= Mark Rowsthorn =

Australian businessman

Mark Rowsthorn is an Australian businessman in the transport industry. He was an executive director of Toll Group. From its creation in 2007 until February 2011 he was CEO of one of Australia's largest transport companies, Asciano, and he became CEO of the transport firm McAleese in 2014.

==Career==
Mark Rowsthorn's father, Peter Rowsthorn, was formerly chairman of Toll Group. Along with Paul Little, Peter Rowsthorn bought the company in 1986. Mark Rowsthorn had an estimated net worth of M in 2006, when he was executive director of Toll, and Forbes magazine named him as the 36th-richest person in Australia and New Zealand in 2006.

When Asciano was separated from Toll in June 2007, Rowsthorn became CEO and managing director of Asciano. He had to relinquish his interests in Toll Group as part of the break-up. In February 2011 Asciano's chairman announced the surprise replacement of Rowsthorn by John Mullen, saying that the company needed a different leader for its next phase of growth.

In March 2014 it was announced that Rowsthorn would replace Paul Garaty as CEO of the transport firm McAleese. Rowsthorn was reported to own almost 30 per cent of McAleese, which had been the subject of criticism about its poor safety record. A number of trucks owned by the company were defected after one of them lost control and caused a fatal accident.
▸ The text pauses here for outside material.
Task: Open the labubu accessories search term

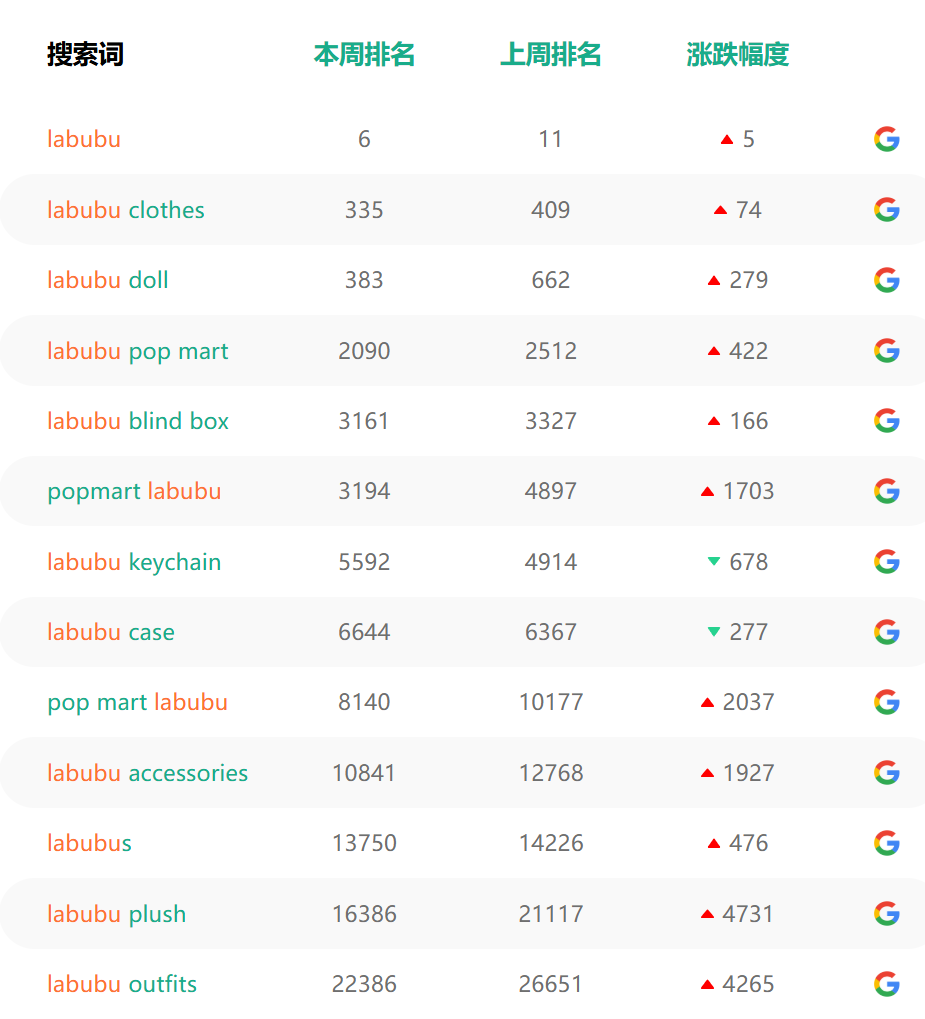Action: (x=148, y=773)
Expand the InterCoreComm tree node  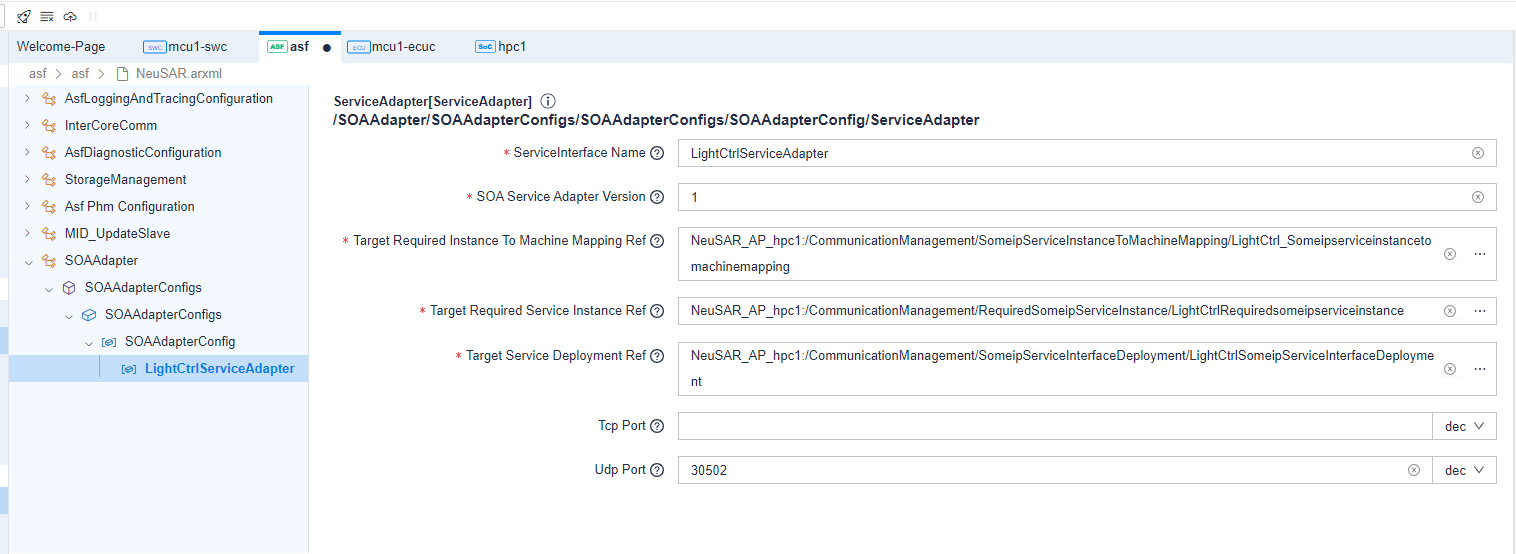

He was later chairman of Rivet Mining Services that was formed after the collapse of McAleese in 2017.

===Savoy Tavern===
As of 2014 Rowsthorn owned the Savoy Tavern on the corner of Spencer and Bourke streets in Melbourne. It was closed for 20 years and becoming increasingly derelict, at one time being described by Melbourne Lord Mayor Robert Doyle as a "scab" on the city. Rowsthorn originally refused to do anything to improve the property, so Doyle said he would resort to a personal appeal to Rowsthorn to allow Melbourne City Council to demolish the building and install a park. However, it was reported in May 2013 that the tavern would be renovated and reopened as a bar, with a café attached. The reopening took place in March 2014.